Settling industrial disputes
When workplace disputes cannot be resolved between the workers and their employer or supervisor, both sides can ask an independent person or organisation (a mediator) to listen to their arguments. They may then settle their differences voluntarily, by conciliation. If voluntary agreement cannot be reached, the mediator may decide the dispute, in a process known as arbitration. New Zealand has a long tradition of using the government to mediate or arbitrate in labour disputes.
In 1848 several hundred Māori road-builders in Auckland went on strike when they learned they would be paid less than Pākehā doing the same work. Governor George Grey threatened to sack them if they didn’t accept the lower pay, and said, ‘If you don’t agree, there is the road.’ One worker is said to have replied, ‘There is the road for you. I suppose it is open for both of us.’1 These early equal-rights activists then walked off the job.

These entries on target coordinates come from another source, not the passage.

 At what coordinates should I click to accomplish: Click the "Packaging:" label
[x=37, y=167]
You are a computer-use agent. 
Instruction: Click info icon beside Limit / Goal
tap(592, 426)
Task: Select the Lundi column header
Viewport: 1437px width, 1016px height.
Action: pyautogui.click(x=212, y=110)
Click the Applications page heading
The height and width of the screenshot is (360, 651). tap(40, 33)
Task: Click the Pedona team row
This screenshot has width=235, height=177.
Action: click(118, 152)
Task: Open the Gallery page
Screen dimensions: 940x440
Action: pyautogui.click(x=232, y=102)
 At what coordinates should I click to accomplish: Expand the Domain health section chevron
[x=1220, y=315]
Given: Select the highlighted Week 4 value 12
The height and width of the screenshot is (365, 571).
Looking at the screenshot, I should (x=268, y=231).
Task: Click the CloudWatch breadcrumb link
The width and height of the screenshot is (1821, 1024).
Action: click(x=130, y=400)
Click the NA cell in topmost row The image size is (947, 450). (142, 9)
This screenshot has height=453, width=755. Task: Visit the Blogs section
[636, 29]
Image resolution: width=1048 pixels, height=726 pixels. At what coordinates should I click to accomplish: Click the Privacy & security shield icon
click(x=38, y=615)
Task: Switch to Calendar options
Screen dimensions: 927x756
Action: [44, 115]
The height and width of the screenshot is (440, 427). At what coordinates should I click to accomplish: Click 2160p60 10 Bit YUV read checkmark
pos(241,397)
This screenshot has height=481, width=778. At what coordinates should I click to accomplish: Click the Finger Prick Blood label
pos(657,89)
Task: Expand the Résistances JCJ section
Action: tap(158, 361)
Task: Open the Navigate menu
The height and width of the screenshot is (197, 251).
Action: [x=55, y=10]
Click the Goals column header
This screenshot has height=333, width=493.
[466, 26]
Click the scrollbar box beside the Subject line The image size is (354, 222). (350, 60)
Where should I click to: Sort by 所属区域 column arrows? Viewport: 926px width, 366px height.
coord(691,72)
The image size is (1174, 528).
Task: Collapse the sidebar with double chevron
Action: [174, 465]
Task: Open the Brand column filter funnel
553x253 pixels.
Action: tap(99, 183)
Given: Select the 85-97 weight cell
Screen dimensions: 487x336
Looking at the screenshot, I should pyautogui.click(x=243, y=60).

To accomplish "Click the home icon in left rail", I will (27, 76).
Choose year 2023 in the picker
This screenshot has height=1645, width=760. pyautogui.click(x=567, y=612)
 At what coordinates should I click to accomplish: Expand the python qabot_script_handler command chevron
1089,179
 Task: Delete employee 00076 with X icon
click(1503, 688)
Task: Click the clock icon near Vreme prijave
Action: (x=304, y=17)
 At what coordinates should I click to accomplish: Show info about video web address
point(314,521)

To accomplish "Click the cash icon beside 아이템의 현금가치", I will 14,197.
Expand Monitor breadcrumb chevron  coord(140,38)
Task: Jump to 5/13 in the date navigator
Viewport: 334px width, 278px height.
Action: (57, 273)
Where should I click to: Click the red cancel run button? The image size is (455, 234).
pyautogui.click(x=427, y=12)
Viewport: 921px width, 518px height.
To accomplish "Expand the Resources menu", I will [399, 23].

Strikes and other industrial action
If no agreement can be reached through mediation or arbitration, industrial action may be used to try and convince one of the sides to change their position. A strike is when employees refuse to do their normal work. A refusal to work extra hours is called an overtime ban. Carrying out less work than usual is known as a go-slow or a work-to-rule. Employers can also take industrial action against their employees, by refusing to allow them to carry out their normal work. This is known as a lockout.